The Third Circuit Court of Appeals has finally had it with the FCC’s timetable for producing, or in this case not producing, regulatory certainty in its mediaownership rules. The court last week lifted its stay on the FCC’s modest deregulatory revision of the rules, and said it would hear arguments from both industry leaders and activists on why they opposed that change.

When the FCC decided in 2007 to only loosen the newspaper-broadcast cross-ownership rules, it was a decision that seemed to please nobody. Broadcasters and newspaper owners said it was not enough relief from a regime that prevented them from getting together to survive and hopefully prosper with combined resources and cost-saving synergies. Media consolidation foes complained that even so modest a deregulation proposal was too much.

It has been almost 2½ years, and broadcasters still don’t know where they stand. The new FCC majority doesn’t seem to like the 2007 decision either, and now the court has compelled it to act.

With the stay lifted, broadcasters have a window of opportunity to combine with newspapers in the top 20 markets, but only those with a single property. The FCC or the court could eventually overturn the loosened rules, but broadcasters who buy now would likely get to keep their new combos, unless the FCC conditioned the purchase on the court’s eventual decision on the challenges. Once again, so much for regulatory certainty.

Lifting the stay probably won’t create a land rush for newspaper-broadcast combos in top markets. Arguably, the smaller-market stations are more in need of creating multi-platform distribution systems. But the FCC still denies those stations the ability to combine.
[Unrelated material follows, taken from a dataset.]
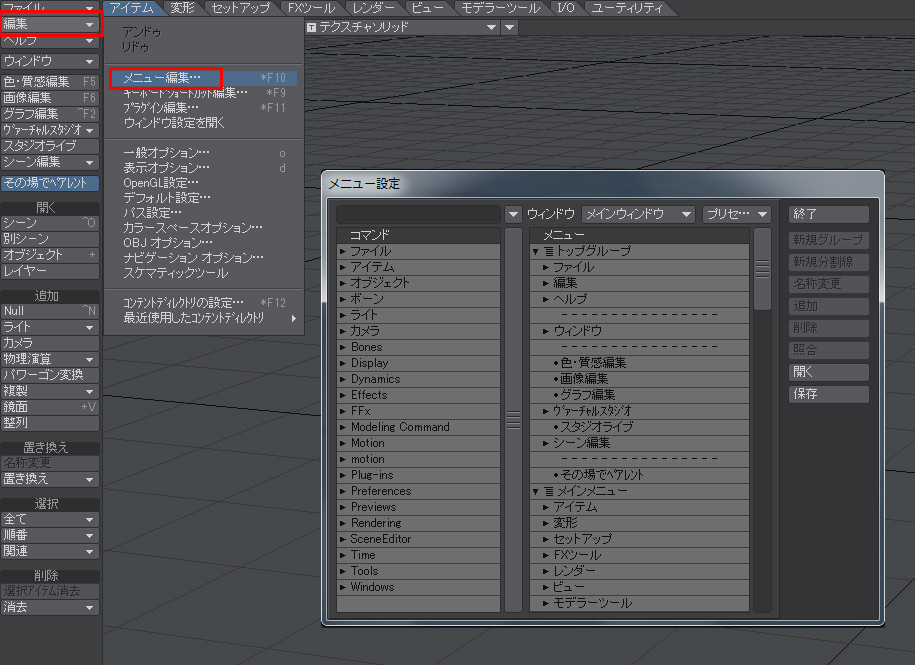
Task: Expand the ファイル command group
Action: tap(343, 251)
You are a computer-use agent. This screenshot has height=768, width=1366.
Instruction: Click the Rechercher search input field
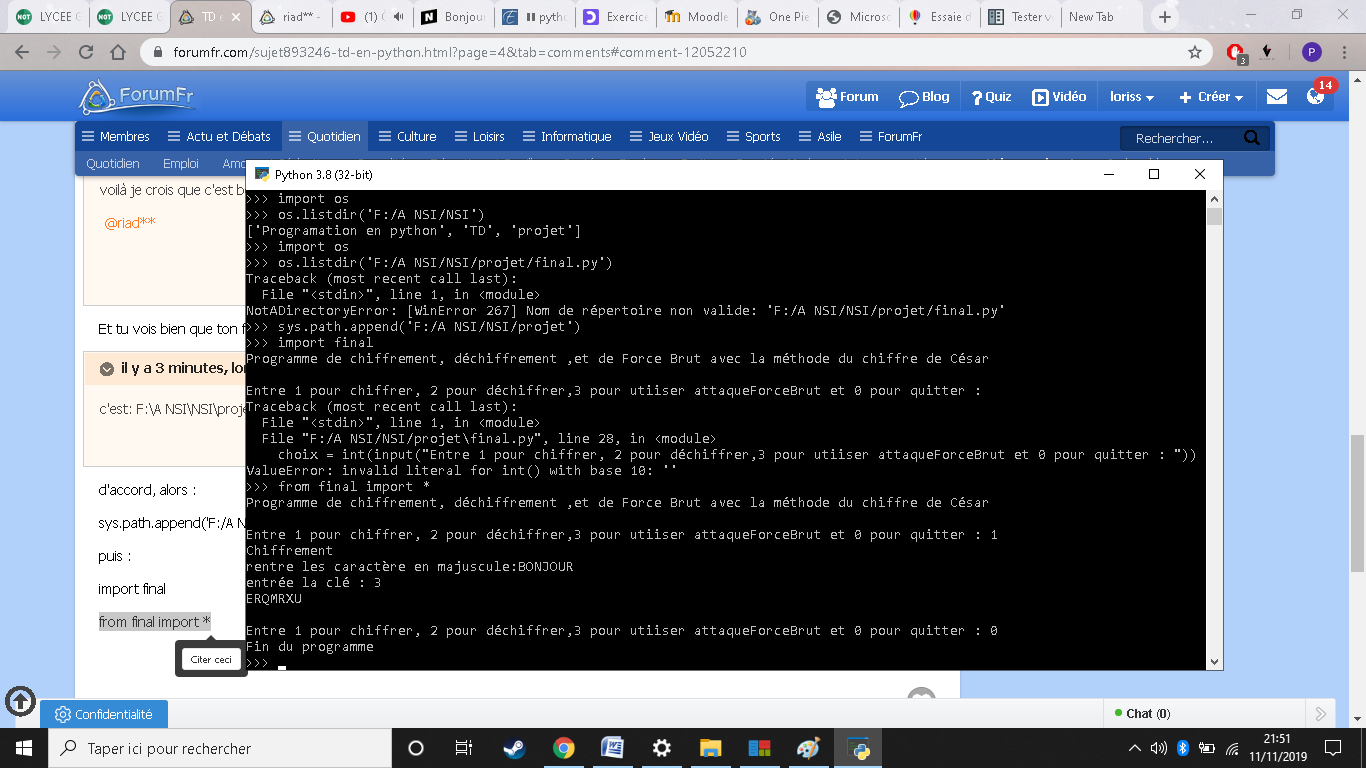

The real good news is that the court will now hear arguments on why loosening cross-ownership rules did not go far enough. Broadcasters will be armed not only with the economic realities of declining ad fortunes, but also with the new-tech reality that multi-platform models of delivery are the accepted currency of the digital age.

Back when the Third Circuit remanded the more deregulatory rule changes under then-FCC Chairman Michael Powell, the court was not buying the argument that cable and the Internet should count as competitive media voices.

That would seem tough to ignore this time around, particularly since the FCC is billing broadband as the new medium of choice for content delivery, access to government information and comment on public issues, such as FCC proposals. It seems to us the FCC can’t have it both ways. If broadband is the marquee medium for everything from video delivery to social and government interaction, the FCC needs to transform its media-ownership rules to take that into account.